Türkiye’de arıcılıkla uğraşan 84 bin işletmede yaklaşık 8 milyon kovanda yılda ortalama 105 bin ton bal üretiliyor. Türkiye’nin arıcılığa her yönden uygun olması, arıcılığın gelişimini olumlu yönde etkilerken 2000-2016 döneminde kovan sayısı 4,3 milyondan 7,9 milyona, bal üretimi ise 61 bin tondan 105 bin tona yükseldi. Ancak buna karşın kovan başına bal verimi ortalama 13,4 kilogramla düşük kalırken Çin’de bu rakam 50 kilogram olarak belirlendi.
Dünya bal ihracatında ise yüzde 12,9 ile Çin ilk sırayı alırken bunu yüzde 8,95 ile Yeni Zelanda, yüzde 7,31 ile de Arjantin izledi.
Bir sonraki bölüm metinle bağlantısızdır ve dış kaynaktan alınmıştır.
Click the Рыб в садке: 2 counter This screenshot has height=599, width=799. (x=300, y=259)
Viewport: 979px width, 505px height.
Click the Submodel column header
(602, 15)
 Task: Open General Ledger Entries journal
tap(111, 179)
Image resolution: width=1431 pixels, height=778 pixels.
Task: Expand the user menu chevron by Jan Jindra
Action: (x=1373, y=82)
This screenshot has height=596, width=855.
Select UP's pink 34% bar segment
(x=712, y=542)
Türkiye, ürettiği balın sadece yüzde 3,4’ünü ihracat olarak yurt dışına pazarlıyor. Aynı zamanda dünyada 33 ülkeye bal ihraç eden Türkiye, bu ihracatın yüzde 81’ini ABD, Almanya ve Suudi Arabistan’a yapıyor. Türkiye’nin bal ihracatında ilk sırayı yüzde 36,75 ile ABD alırken, bunu yüzde 36,5 ile Almanya, yüzde 7,73 ile de Suudi Arabistan izliyor.
ORDU, BİRİNCİLİĞİ BIRAKMIYOR
2017 yılı sonuçlarına göre, iller arasında bal üretiminde ilk sırayı Ordu ili aldı. 2016 yılında 16 bin 280 ton bal üretimi gerçekleştirilen Ordu’da 2017 yılında yaklaşık 20 bin ton bal üretimi gerçekleştirildi. Ordu’nun ardından Muğla 15 bin 500 tonla ikinci, Adana 9 bin 500 tonla üçüncü oldu. Toplam bal üretiminin yüzde 40’ı Ordu, Muğla ve Adana’da üretildi.